Statistical Analysis – Fisher Information Not Positive Definite for Truncated Normal with Heteroskedasticity

This question is about having a non-positive-definite expected Fisher information in a normal model in which observations have different dispersions.

Consider this simple normal model:

$$Y_i \sim N(\mu, \tau^2 + \sigma^2_i)$$

where $\sigma^2_i$ is the known (not estimated) error variance for the $i^{th}$ observation. Such a model can arise in meta-analysis as the marginal distribution of a hierarchical structure; there, the $Y_i$ are studies' point estimates.

Now, I'm interested specifically in modeling only observations with $Y_i/\sigma_i < 1.96$. Call these truncated observations $Y_i^*$. That is:

$$Y_i^* \sim N_{<1.96*\sigma_i}(\mu, \tau^2 + \sigma^2_i)$$

where the subscript means this is a right-truncated normal (RTN) with an upper truncation threshold of 1.96 * $\sigma_i$. The joint likelihood is:

$$\mathcal{l} = \sum_i -\log \left( \sqrt{\sigma^2_i + \tau^2} \sqrt{2 \pi} \right) – 0.5 \left(\sigma^2_i + \tau^2\right)^{-1} (Y_i^* – \mu)^2 – \log \Phi(\tilde{c}_i)$$

where $\tilde{c}_i = \frac{1.96 * \sigma_i – \mu}{\sqrt{\sigma^2_i + \tau^2}}$ (i.e., the marginally standardized truncation threshold for the $i^{th}$ observation) and $r = \frac{ \phi\left(\tilde{c}_i\right) }{ \Phi\left(\tilde{c}_i\right)}$ (i.e., the inverse Mills ratio).

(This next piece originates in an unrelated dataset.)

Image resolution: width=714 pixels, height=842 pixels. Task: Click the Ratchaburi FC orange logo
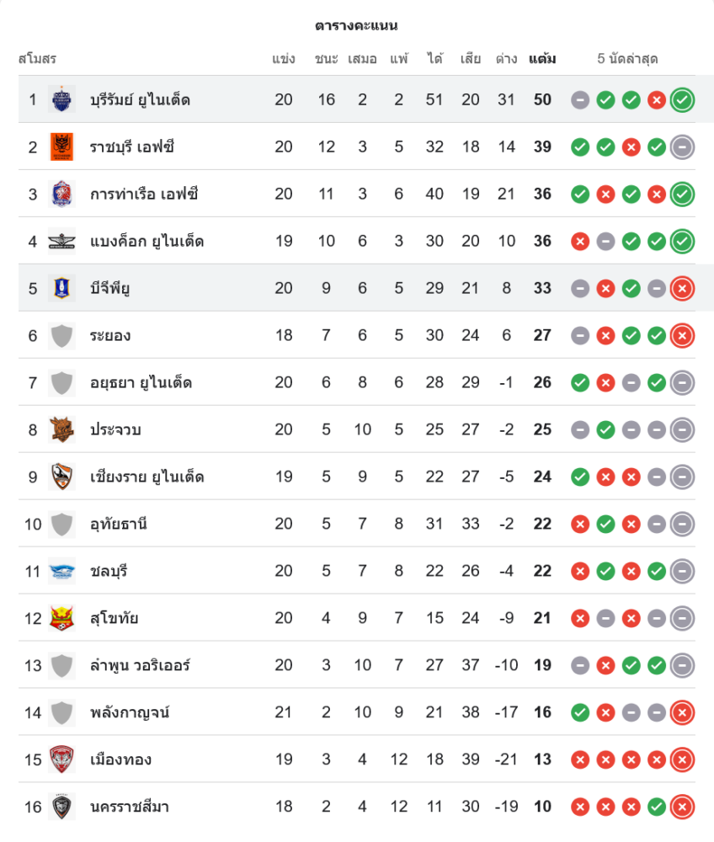(x=61, y=147)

Parameterizing the joint likelihood in terms of $(\mu, \tau)$, I calculated the expected Fisher information for the sample as a sum of each observation's Fisher information (since they're not iid given the different $\sigma_i$). However, it turns out that the expected Fisher information is not positive definite for all values of $(\mu, \tau)$ and vectors of $\sigma_i$. I know that the observed Fisher information can, in general, be non-positive-definite, but the expected Fisher information?

To avoid mistakes when taking all those derivatives, I got them analytically from R and then replaced the terms $Y_i^* – \mu$ and $(Y_i^* – \mu)^2$ with their expectations:

$$E[Y_i^* – \mu] = -r \sqrt{\sigma^2_i + \tau^2}$$
$$E[(Y_i^* – \mu)^2] = \left( \sigma^2_i + \tau^2 \right) \left( 1 – \tilde{c}_i r \right)$$

My questions: How is it possible that the expected Fisher information isn't positive definite for this model? If this is not the correct way to express the Fisher information for this model, what is?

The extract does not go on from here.